The Long Island serial killer (also referred to by media sources as the Gilgo Beach Killer or the Seashore Serial Killer) is an unidentified suspected serial killer who is believed to have murdered 10 to 15 people associated with the sex trade over a period of nearly 20 years and dumped their bodies along the Ocean Parkway, near the remote Long Island beach towns of Gilgo Beach and Oak Beach in Suffolk County and the area of Jones Beach State Park in Nassau County.

- photo by Mitch Waxman

The actual location where the Queens Cobbler might do his or her nefarious work is undoubtedly the sort of thing you’d expect to see in an Eli Roth “gorno” movie, but it is unrevealed and hidden still. Personally, a bit of quasi nausea is experienced at the notion that my revelations and descriptions of the Cobbler to the electorate might draw his or her attentions on to myself. Precautions have been taken – the wearing of a chain mail shirt and the carrying about of hatchets – in the style of the legendary “Mock Duck” who was the greatest warrior of Manhattan’s early 20th century Chinatown – has been undertaken.

from wikipedia

In 1900, Mock Duck demanded half of Lee’s revenue from illegal gambling operations. When Lee refused, within 48 hours Mock Duck declared a Tong war against the On Leongs. Hip Sing men set one of Lee’s boarding houses on fire, which resulted in the deaths of two men. In another incident, an On Leong man was decapitated by two Hip Sing hatchetmen, and open warfare began in Chinatown.

One Chinatown historian describes Mock Duck in 1904 as “strutting around on Pell Street, covered in diamonds,” adding that, at that time, “Mock Duck is firmly in control of the Hip Sing, his sinister image bolstered by his long, lethal-looking fingernails, which signal he is too grand to do the dirty work he assigns to others.”

Mock Duck survived repeated attempts on his life and wore a chain mail vest. He was named by the press the “Clay Pigeon of Chinatown” and the “Mayor of Chinatown”. During several attempts on his life, Mock Duck reportedly squatted down in the street and fired at his attackers with two handguns with his eyes closed.

- photo by Mitch Waxman

Police officials offer a wry and patient smile when a humble narrator inquires as to their thoughts on the Queens Cobbler, and local elected officialdom refuses to even acknowledge the possibility that a killer might walk amongst us. How many people disappear in NYC annually, with the assumption made by neighbors that they’ve simply moved away?

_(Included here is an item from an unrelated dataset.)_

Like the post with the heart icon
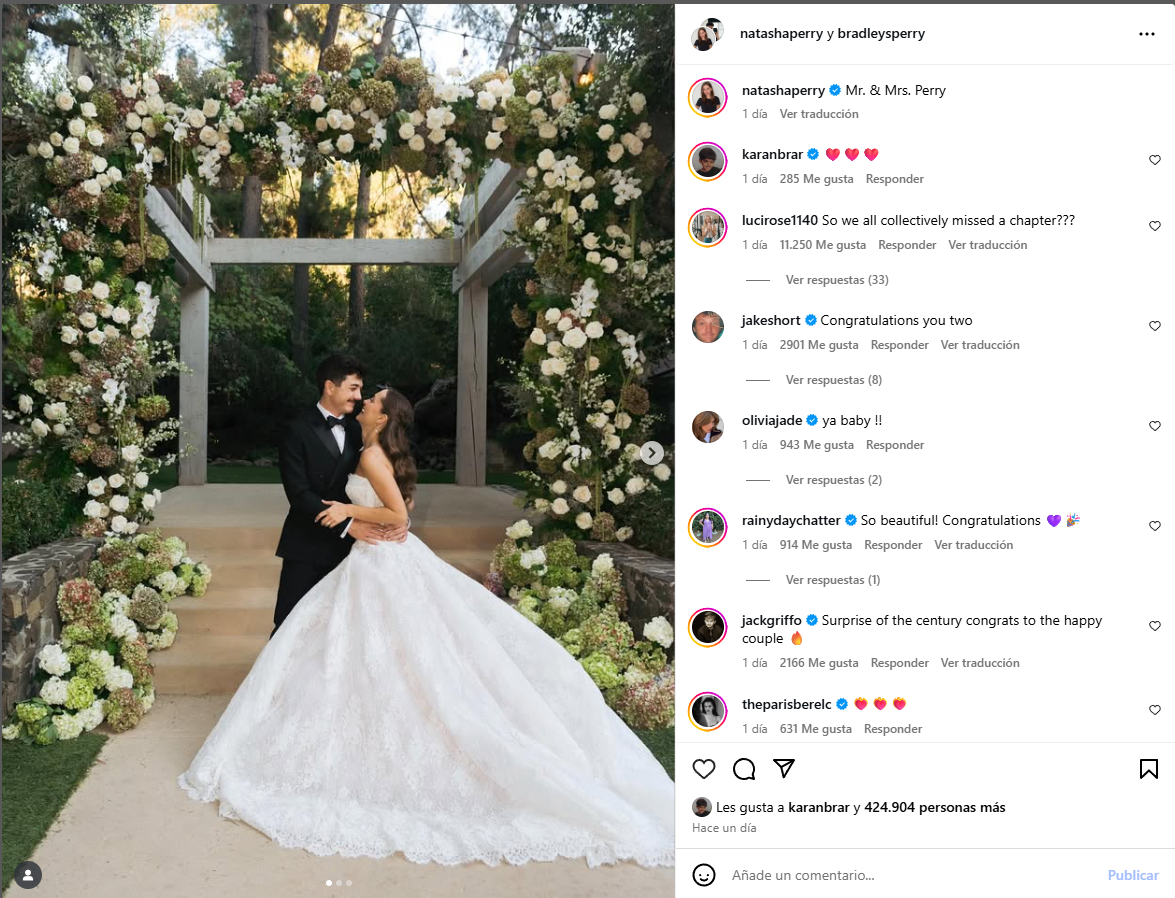This screenshot has width=1175, height=898. pos(704,769)
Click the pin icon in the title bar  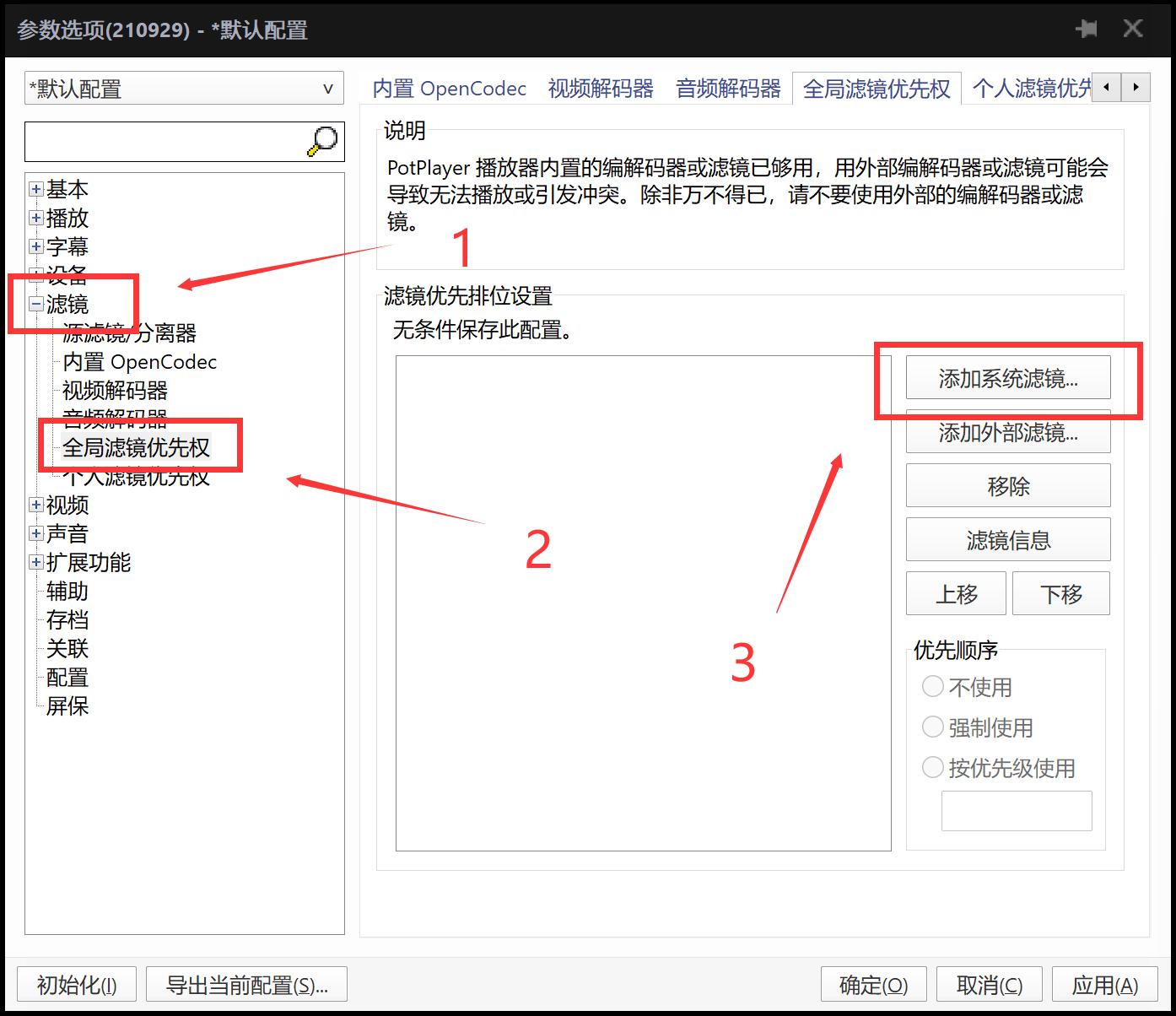pyautogui.click(x=1087, y=28)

I remember the tales of the “Brooklyn Vampire,” Albert Fish, does anyone else?

from wikipedia

Hamilton Howard “Albert” Fish (May 19, 1870 – January 16, 1936) was an American serial killer. He was also known as the Gray Man, the Werewolf of Wysteria, the Brooklyn Vampire, the Moon Maniac, and The Boogey Man. A child rapist and cannibal, he boasted that he “had children in every state”, and at one time stated the number was about 100. However, it is not known whether he was talking about rapes or cannibalization, less still whether he was telling the truth. He was a suspect in at least five murders during his lifetime. Fish confessed to three murders that police were able to trace to a known homicide, and he confessed to stabbing at least two other people. He was put on trial for the kidnapping and murder of Grace Budd, and was convicted and executed by electric chair.

- photo by Mitch Waxman

Profiling such a creature as the Queens Cobbler is surely an action that the FBI experts in Quantico, Virginia could undertake. I’m sure NYPD would reject their help, due to the stupid internecine battles over turf common between the two organizations. In the meantime, the Cobbler(s?) can walk freely amongst us, picking and taking out their future victims.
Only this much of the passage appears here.